Problem: Different languages handle timezones differently by default, which can lead to time discrepancies.

Best Practices:

Rule Description
Store in UTC All timestamps unified in UTC for storage and transmission
Display in local timezone Convert to local timezone only at UI layer
Always include timezone info Avoid using "naive" time (time without timezone)
Use ISO 8601 format Uniformly use 2026-02-07T10:30:00Z format
# Schema recommends using ISO 8601 + UTC
properties:
  created_at:
    type: string
    format: date-time
    description: "Creation time (ISO 8601, UTC)"
    x-examples: ["2026-02-07T10:30:00Z"]

7.3 Unicode Normalization Differences

Problem: Different operating systems and languages have different Unicode string normalization forms.

"cafe\u0301" (e + combining accent) vs "caf\u00e9" (precomposed e)
These two are visually identical but have different bytes.

Recommended Practice:

  • All SDK implementations should normalize Unicode strings to NFC form
  • Use x-constraints in Schema to annotate Unicode handling requirements
# Annotate Unicode handling requirements in Schema
properties:
  name:
    type: string
    description: "Username"
    x-constraints: "MUST use NFC normalization form"

7.4 Null vs Undefined vs Missing Fields

Problem: null in JSON, missing fields, and language-specific concepts (like JavaScript's undefined) have different semantics.

// Three different situations
{"name": null}      // Field exists, value is null
{"name": ""}        // Field exists, value is empty string
{}                  // Field does not exist (missing)

Handling in Schema:

properties:
  name:
    type: ["string", "null"]   # Allow string or null
    description: "Username"

required: ["name"]  # Field must exist (but value can be null)

Best Practices:

# Clearly distinguish between required and optional

# Required field: must exist and not be null
required_field:
  type: string

# Optional field: can be absent, not null when present
optional_field:
  type: string
  default: "default value"

# Nullable field: must exist, but can be null
nullable_field:
  type: ["string", "null"]

7.5 Floating-Point Precision

Problem: IEEE 754 floating-point numbers may produce different precision results in different languages.

# Python
0.1 + 0.2  # 0.30000000000000004

Recommended Practice:

  • Use integer for monetary fields (in cents) or string (precise decimal)
  • When precise comparison is needed, use epsilon tolerance
# Monetary handling in Schema
properties:
  amount_cents:
    type: integer
    description: "Amount (unit: cents)"
    minimum: 0
    x-llm-description: "Amount as integer in cents, e.g., 1999 represents 19.99 dollars"

  # Or use string
  amount:
    type: string
    pattern: "^\\d+\\.\\d{2}$"
    description: "Amount (string format, precise to cents)"
    x-examples: ["19.99", "100.00"]

7.6 Enum Value Serialization Differences

Problem: Different languages have different serialization conventions for enums.

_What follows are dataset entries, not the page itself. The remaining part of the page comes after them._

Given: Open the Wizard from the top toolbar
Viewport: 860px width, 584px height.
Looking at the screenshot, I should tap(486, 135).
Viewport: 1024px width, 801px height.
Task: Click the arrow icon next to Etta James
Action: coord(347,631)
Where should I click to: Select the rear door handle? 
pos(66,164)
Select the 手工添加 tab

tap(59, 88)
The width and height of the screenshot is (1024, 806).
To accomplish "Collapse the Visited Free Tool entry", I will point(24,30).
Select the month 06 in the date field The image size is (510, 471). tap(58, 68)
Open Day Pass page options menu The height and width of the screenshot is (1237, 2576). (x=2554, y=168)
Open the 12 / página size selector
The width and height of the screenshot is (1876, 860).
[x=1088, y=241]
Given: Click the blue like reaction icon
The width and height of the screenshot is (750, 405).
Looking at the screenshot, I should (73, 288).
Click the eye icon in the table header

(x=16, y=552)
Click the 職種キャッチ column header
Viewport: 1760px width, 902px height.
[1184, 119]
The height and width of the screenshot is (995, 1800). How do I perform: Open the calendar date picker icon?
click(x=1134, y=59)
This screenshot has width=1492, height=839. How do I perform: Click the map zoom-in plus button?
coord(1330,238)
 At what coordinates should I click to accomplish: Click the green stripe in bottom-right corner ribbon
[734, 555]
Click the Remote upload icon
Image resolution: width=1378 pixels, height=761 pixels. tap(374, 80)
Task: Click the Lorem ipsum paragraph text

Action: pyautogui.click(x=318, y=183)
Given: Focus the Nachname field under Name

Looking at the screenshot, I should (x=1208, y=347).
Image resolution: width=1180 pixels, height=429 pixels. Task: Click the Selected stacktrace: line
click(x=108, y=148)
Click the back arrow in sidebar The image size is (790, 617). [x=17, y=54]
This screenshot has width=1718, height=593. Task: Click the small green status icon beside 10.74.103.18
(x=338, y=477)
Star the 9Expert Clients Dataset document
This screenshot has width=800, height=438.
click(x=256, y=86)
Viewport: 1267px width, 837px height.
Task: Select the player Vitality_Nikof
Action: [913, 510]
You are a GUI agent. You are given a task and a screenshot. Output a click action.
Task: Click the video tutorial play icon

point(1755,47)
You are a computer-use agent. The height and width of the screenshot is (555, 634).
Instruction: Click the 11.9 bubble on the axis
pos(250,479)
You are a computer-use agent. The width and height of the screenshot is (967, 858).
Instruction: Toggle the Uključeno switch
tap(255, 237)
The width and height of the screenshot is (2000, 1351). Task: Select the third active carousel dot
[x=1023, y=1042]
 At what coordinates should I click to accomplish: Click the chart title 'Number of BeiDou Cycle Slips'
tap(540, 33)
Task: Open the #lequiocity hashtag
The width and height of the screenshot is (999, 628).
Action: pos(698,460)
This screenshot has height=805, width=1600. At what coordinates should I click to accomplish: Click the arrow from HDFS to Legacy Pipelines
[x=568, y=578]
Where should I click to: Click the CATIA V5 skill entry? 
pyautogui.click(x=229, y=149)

# Uniformly use snake_case in Schema
properties:
  status:
    type: string
    enum: ["pending", "in_progress", "completed", "failed"]

Recommendation: Enum values in JSON transmission must use the exact string values defined in Schema (typically snake_case). Each language SDK handles the mapping between its local naming convention and the Schema-defined values.